Sunday, October 29, 2006

Obsession: Radical Islam's War Against the West

This film seems to be gaining ground. There's a new post today on Michelle Malkin's Hot Air about this film. It was apparently uploaded in its entirety to YouTube, then removed. At one point, it was on Google Video. The producers are attempting to regain some of their investment by preventing online piracy and selling the video at their website.

There's a 12-minute abridged version on Google Video now.

We commented on it several weeks ago, after hearing about it on Glenn Beck. Still waiting on my DVD to arrive. I'll have a review of it here after I receive it, plus I'll be trying to set up screenings of this movie in central Ohio.

Why I Love the Comics

I remember in Journalism school many moons ago, a perfesser telling us that statistics show that people who are more educated and more intelligent tend to read the comics, the sports page and the op-ed page religiously.
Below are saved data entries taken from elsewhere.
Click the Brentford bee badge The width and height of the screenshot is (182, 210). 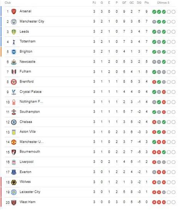tap(14, 82)
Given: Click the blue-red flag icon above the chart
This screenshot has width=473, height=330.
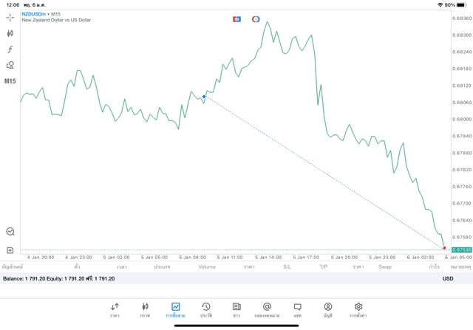Looking at the screenshot, I should pos(237,19).
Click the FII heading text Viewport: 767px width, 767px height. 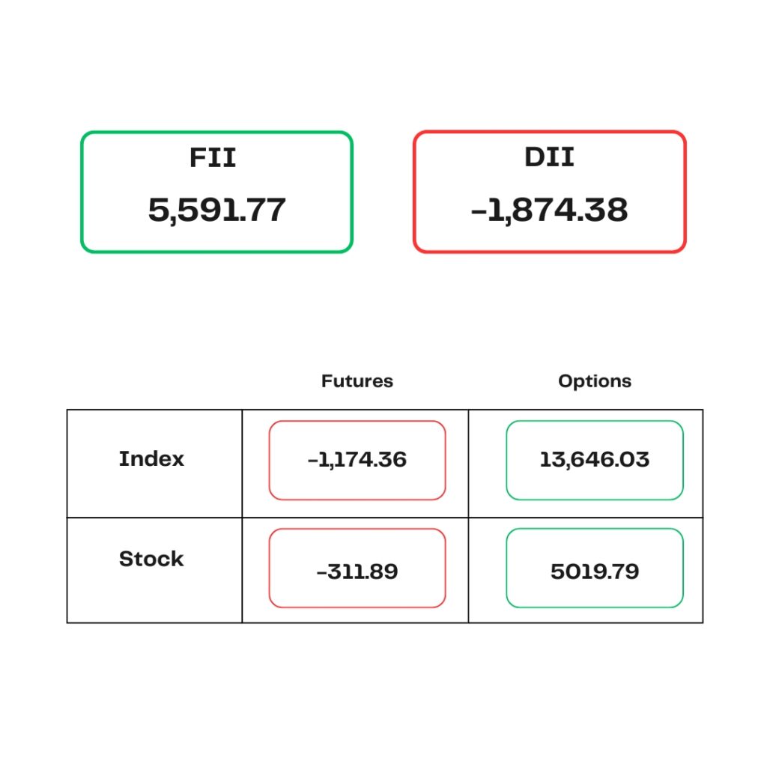[213, 157]
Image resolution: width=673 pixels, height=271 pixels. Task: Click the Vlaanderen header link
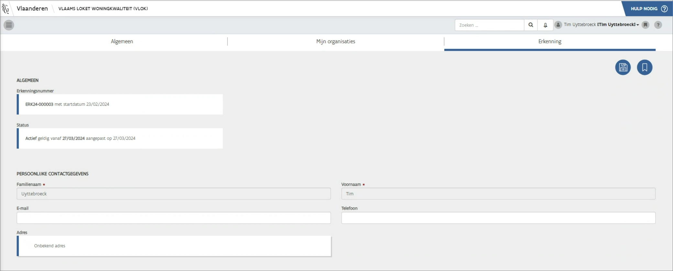[x=32, y=8]
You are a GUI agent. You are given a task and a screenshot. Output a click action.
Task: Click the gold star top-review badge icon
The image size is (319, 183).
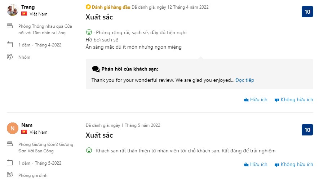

Gee, I guess that means all that money on college wasn't wasted.

Today's (Sunday 10/29/06) Sunday comics have been infiltrated by political commentary. Not the usual lefty loonies like Trudeau's Doonesbury or the Berkley Breathed strip Opus, but strips like Hi & Lois and Foxtrot.

Hi and Lois is like the 'Father Knows Best' of comics. It's been around forever, has quaint little funny family tales, but occasionally has something that causes you to think. Today's Hi & Lois comic has the twins fighting over halloween costumes, until the mother tells them to pick "polar opposites." The kids comply: in the final panel they appear as democrats and republicans. What's interesting is the republican is dressed as a businessman, the democrat as a 60's hippie. How perceptive!

Today's Foxtrot comic, by Bill Amend, speaks to the scariness of electronic voting machines, but more importantly: how most people don't care about this 'politics' stuff.



Right on target.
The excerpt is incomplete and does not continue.